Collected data
--------------------------------

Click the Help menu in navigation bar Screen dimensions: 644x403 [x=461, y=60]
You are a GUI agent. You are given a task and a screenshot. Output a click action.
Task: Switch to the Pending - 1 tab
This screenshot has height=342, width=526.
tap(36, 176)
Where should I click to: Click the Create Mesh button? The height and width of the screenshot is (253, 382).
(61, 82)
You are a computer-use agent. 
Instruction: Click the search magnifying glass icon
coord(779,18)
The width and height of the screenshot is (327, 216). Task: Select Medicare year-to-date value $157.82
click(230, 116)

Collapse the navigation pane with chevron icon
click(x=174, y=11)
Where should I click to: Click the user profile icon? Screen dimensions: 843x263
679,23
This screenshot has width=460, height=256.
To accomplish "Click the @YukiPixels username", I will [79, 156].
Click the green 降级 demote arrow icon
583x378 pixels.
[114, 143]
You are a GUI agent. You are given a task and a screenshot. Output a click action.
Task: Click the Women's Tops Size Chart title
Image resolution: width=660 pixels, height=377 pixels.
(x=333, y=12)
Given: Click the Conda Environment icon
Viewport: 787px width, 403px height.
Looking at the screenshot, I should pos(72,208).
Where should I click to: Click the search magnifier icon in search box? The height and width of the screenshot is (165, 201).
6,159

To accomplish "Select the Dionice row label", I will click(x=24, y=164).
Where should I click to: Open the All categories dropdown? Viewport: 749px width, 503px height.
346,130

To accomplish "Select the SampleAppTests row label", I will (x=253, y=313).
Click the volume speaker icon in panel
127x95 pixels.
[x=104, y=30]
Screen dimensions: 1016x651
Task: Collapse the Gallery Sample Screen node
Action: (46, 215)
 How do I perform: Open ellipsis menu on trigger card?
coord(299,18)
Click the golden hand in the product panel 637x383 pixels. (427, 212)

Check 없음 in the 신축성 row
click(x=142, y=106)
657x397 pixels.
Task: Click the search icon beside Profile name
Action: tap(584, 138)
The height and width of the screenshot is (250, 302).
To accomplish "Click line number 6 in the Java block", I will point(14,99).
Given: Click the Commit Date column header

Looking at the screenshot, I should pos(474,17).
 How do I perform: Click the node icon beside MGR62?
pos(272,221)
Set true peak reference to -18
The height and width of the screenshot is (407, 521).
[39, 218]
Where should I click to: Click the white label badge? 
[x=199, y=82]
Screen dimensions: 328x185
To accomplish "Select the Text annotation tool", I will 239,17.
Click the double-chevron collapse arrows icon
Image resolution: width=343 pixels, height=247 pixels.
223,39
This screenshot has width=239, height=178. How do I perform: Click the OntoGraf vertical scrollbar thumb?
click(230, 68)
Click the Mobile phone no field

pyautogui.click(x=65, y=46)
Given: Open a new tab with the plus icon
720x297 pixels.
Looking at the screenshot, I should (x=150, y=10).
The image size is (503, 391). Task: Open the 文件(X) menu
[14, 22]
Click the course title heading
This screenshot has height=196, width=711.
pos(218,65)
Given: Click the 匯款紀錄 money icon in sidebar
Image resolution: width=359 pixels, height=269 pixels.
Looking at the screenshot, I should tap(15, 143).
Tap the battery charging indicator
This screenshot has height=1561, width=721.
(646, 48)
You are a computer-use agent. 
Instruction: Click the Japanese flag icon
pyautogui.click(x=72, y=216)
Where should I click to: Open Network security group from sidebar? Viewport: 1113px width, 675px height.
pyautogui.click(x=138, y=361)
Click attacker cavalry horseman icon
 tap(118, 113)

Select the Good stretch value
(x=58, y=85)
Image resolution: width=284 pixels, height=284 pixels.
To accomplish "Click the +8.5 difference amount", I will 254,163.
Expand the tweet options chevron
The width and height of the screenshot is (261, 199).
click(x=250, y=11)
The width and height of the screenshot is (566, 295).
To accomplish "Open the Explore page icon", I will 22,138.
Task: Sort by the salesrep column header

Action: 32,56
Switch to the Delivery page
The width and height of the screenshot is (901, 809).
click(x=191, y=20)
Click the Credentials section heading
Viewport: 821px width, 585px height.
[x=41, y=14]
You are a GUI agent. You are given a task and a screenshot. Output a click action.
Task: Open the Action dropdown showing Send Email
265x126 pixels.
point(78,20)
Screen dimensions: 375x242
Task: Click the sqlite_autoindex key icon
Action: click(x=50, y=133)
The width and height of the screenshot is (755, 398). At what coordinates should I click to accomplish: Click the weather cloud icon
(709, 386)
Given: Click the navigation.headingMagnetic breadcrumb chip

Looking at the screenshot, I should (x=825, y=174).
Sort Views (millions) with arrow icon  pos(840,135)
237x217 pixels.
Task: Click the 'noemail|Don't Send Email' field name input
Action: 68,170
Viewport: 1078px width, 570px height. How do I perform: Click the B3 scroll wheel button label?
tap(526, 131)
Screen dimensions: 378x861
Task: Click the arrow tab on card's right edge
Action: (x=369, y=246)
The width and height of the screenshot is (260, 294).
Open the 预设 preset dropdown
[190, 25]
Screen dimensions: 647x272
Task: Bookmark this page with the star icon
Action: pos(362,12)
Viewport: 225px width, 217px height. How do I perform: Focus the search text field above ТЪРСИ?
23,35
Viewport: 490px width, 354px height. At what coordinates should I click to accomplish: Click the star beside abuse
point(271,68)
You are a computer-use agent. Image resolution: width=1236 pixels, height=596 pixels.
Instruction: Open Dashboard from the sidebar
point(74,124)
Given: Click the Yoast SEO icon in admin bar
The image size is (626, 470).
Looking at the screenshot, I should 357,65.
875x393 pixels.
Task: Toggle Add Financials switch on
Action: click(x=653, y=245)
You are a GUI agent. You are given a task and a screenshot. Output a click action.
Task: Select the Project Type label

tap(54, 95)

--------------------------------

Repeat exactly the lines above from the one with "Collapse the navigation" up to and including the one with "Click the green 降级 demote arrow icon". No other line belongs in the reply.

### SOLUTION
Collapse the navigation pane with chevron icon
click(x=174, y=11)
Where should I click to: Click the user profile icon? Screen dimensions: 843x263
679,23
This screenshot has width=460, height=256.
To accomplish "Click the @YukiPixels username", I will [79, 156].
Click the green 降级 demote arrow icon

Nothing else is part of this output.